(JTA) — Israel passed a grim milestone over the weekend as its tally of coronavirus deaths exceeded 1,000.
The country currently has the highest rate of new infections per capita in the world, with an average of 199.3 new cases a day per 1 million residents for the week ending Sept. 2, according to official figures.
A week after schools opened for the year, the government is closing schools and imposing curfews in some 40 cities and towns with high infection rates. People living there will be forbidden people from leaving their homes between 7 p.m. and 5 a.m. and non-essential businesses will be required to close at 7 p.m., although there will be no restriction on movement in and out of the areas.
The government came close to imposing even more stringent rules in some places, with the Cabinet set to approve a lockdown to start Monday on 10 cities and towns, all of them Arab-Israeli or haredi Orthodox. But Prime Minister Benjamin Netanyahu called off the Sunday Cabinet meeting following pressure from the mayors of four haredi towns who threatened to flout the lockdown and withdraw support for Netanyahu.

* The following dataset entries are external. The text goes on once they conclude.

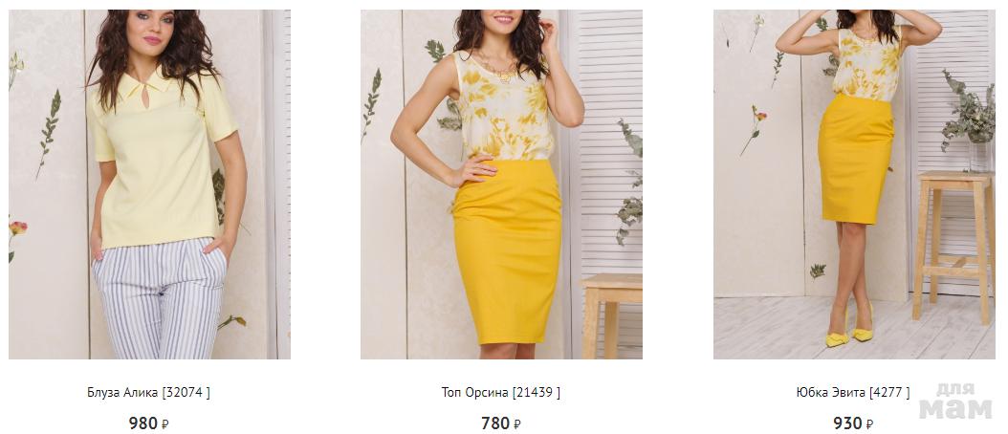
Task: Click the ruble sign beside 930
Action: point(869,424)
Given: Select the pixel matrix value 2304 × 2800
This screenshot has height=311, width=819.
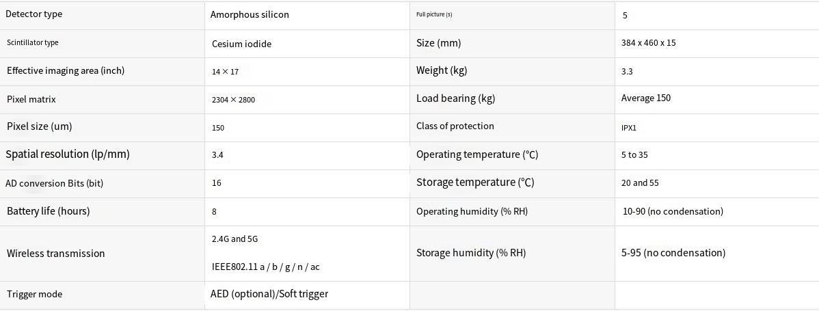Looking at the screenshot, I should [x=233, y=100].
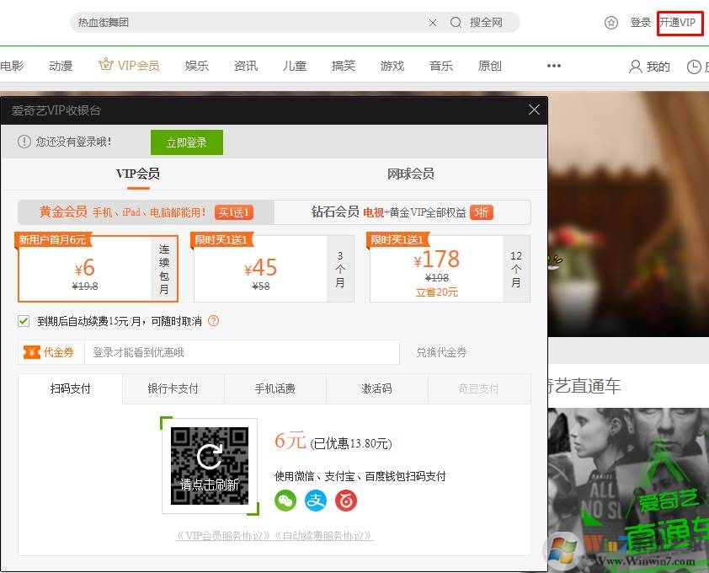Click the 代金券 coupon input field
Viewport: 709px width, 573px height.
pyautogui.click(x=241, y=352)
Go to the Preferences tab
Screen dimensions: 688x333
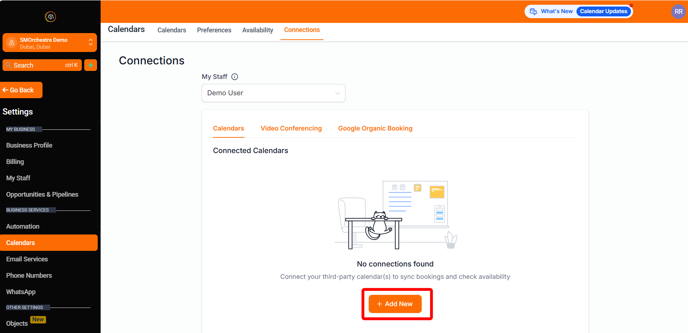tap(214, 30)
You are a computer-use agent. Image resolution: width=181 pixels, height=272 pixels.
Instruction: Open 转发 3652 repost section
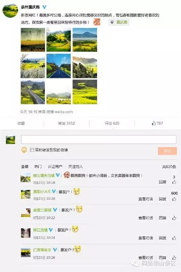67,123
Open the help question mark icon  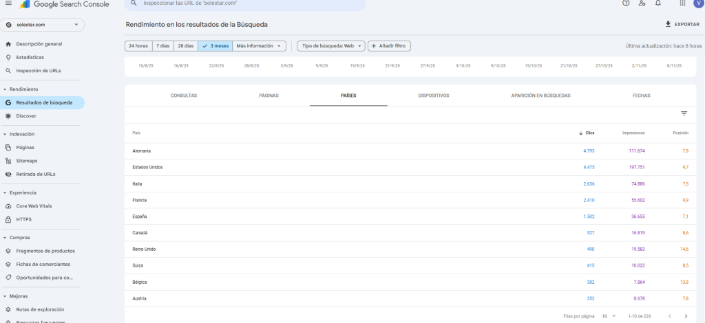pos(625,3)
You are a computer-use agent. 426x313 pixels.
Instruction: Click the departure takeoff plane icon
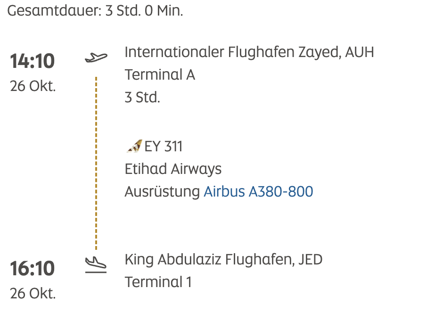[x=96, y=58]
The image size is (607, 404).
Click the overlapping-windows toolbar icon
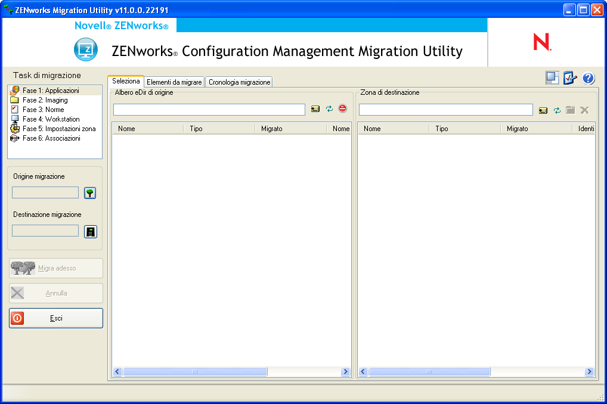pyautogui.click(x=552, y=77)
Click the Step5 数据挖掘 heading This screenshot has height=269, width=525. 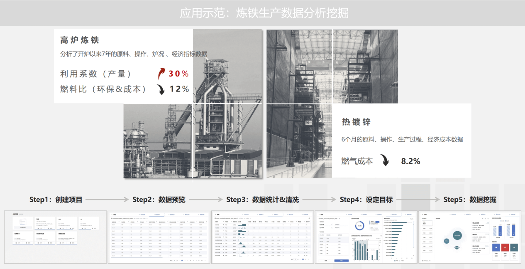(469, 200)
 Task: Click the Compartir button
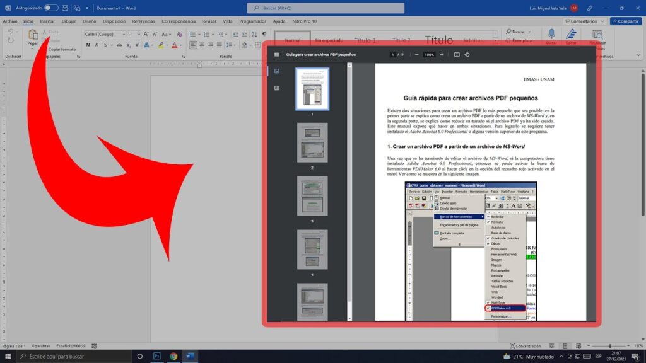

“The entire haredi public will not forget the injustice being done to it,” the mayors of four haredi cities wrote to Netanyahu in a letter first reported by Times of Israel. “We will not forget who is the man who, time and again, signed onto turning us into disease vectors and enemies of the people through selective punishment of tens of thousands of families in the haredi community. We see in you the lone perpetrator of these punishments.”
Instead, Netanyahu called an emergency meeting Sunday afternoon that included the minister of health and the head of the country’s coronavirus response, as well as two haredi Orthodox ministers, Interior Minister Arye Deri and Housing and Construction Minister Yaakov Litzman, who was until recently the health minister. They landed on the curfew plan for cities identified as “red,” which include the Old City of Jerusalem and eastern Jerusalem neighborhoods.
Netanyahu praised Arab community leaders who he said came to him seeking restrictions to stop the spread of the virus, calling their decision “a sign of responsibility.”
“A red city is not chosen in order to harass or by an arbitrary decision, it is chosen by scientific results and according to the number of patients and the rate of morbidity,” Netanyahu said.
The decision does not preclude a total lockdown of some cities or the whole country for Rosh Hashanah, two weeks from now, according to reports.
Israel’s Channel 12 News reported Sunday that the National Security Council is considering closing the Temple Mount to worshippers, saying that gatherings at the site have spread the virus. Such a closure could lead to violent protests.